With these flows, usually a static secret string will have to be passed to the provider or process and that needs to work. For that reason the secret access keys generated by Authress actually provide this as well. By generating a secret access key for a service client, the access key can be used as a Bearer token in the Authorization header requests.

Your users would use the static secret in your SDK or a curl call to interact with your API:

Using the static service client access key directly
curl https://application.yourdomain.com -H"Authorization: Bearer sc_aaa.acc_001.secret"

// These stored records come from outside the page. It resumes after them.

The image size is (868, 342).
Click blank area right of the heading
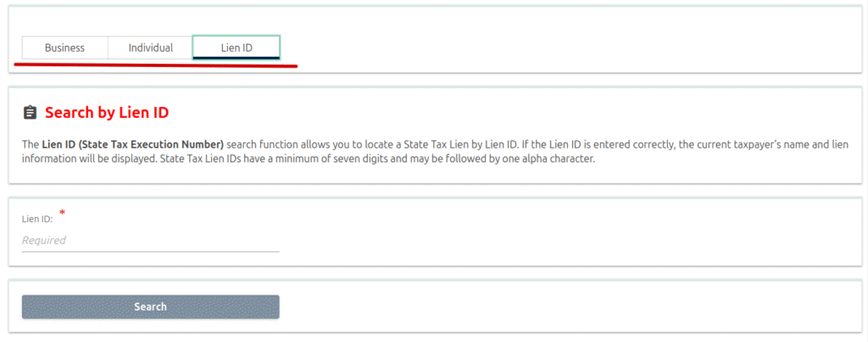(509, 112)
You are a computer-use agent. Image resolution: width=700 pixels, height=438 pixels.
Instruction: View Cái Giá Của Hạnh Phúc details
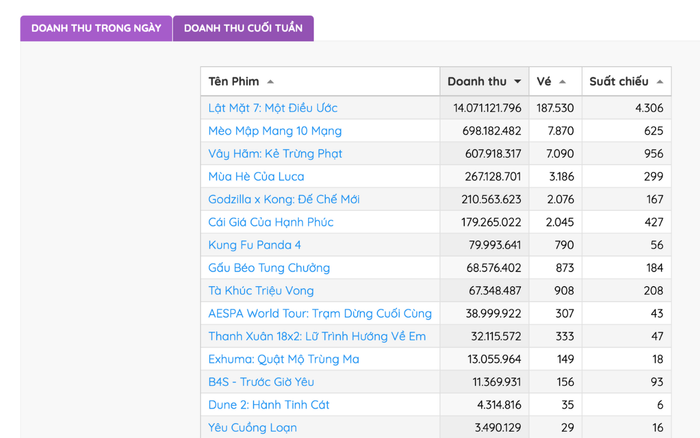[x=271, y=222]
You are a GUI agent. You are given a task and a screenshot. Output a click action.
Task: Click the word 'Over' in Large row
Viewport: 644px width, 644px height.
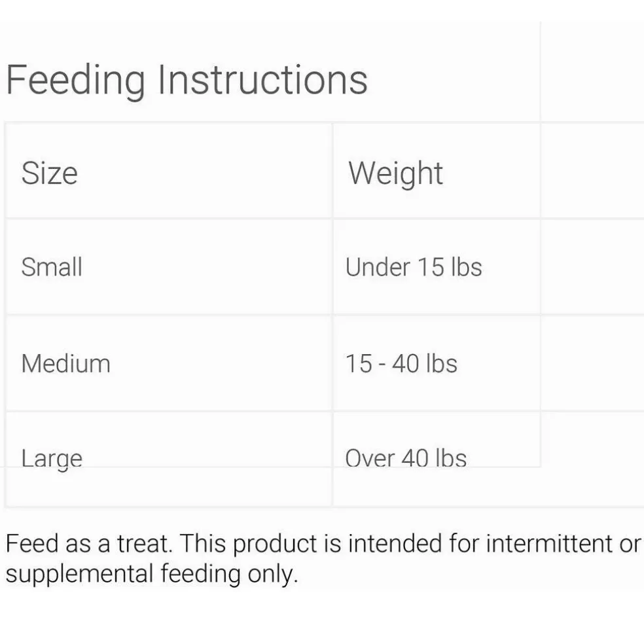point(370,458)
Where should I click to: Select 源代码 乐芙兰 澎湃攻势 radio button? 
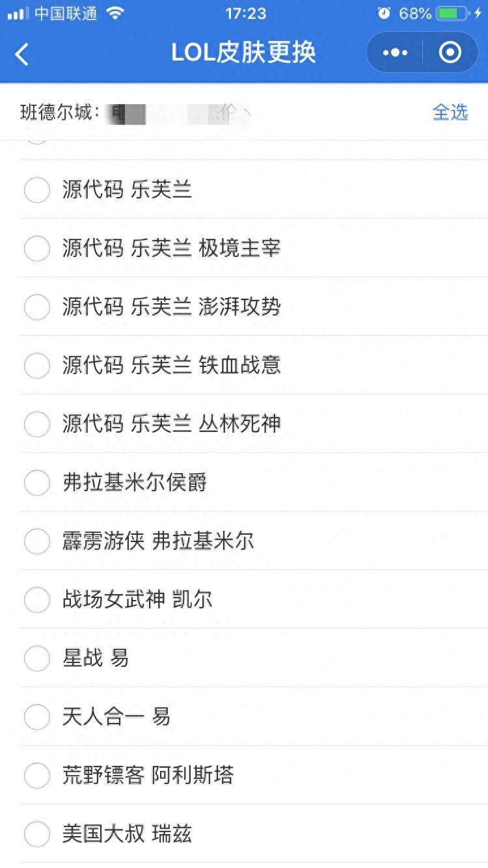[37, 307]
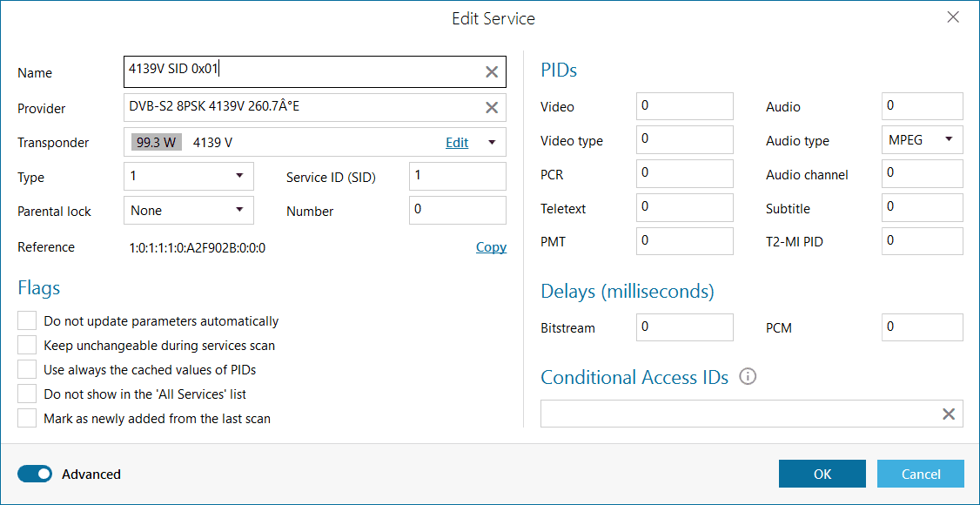Image resolution: width=980 pixels, height=505 pixels.
Task: Click the Service ID (SID) input field
Action: click(x=457, y=176)
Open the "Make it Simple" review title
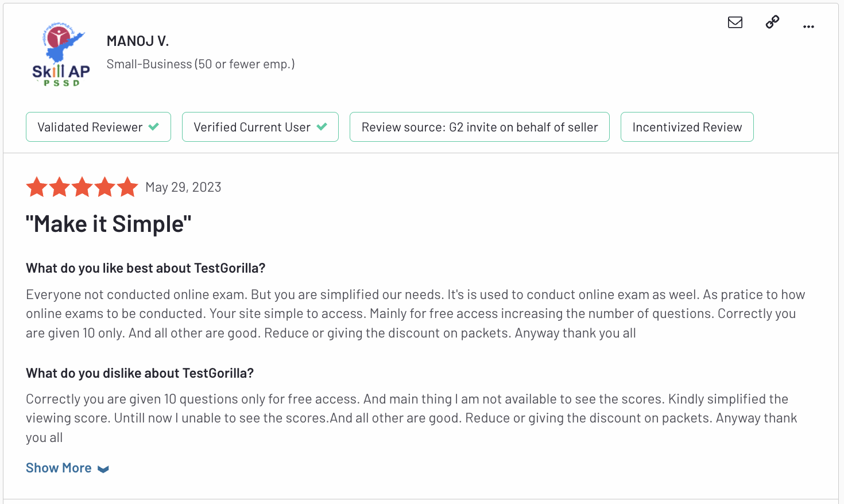The height and width of the screenshot is (504, 844). pyautogui.click(x=109, y=224)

Then on your service side you would need to verify the incoming secret. This would automatically get verified when passed to Authress, or it can be verified directly using one of the Authress SDKs:

[Application Service] Verify incoming tokens
import { AuthressClient } from '@authress/sdk';
const authressClient = new AuthressClient({ authressApiUrl: 'https://auth.yourdomain.com' });

try {
// Grab authorization cookie from the request the best way to do this will be framework specific
const userToken = request.headers.Authorization.split(' ')[1];
const userIdentity = await authressClient.verifyToken(userToken);
} catch (error) {
console.log('User is unauthorized', error);
return { statusCode: 401 };
}

Or if you wish to verify Authress service client access keys without using the SDK, check out the Authress implementation of x25519 keys.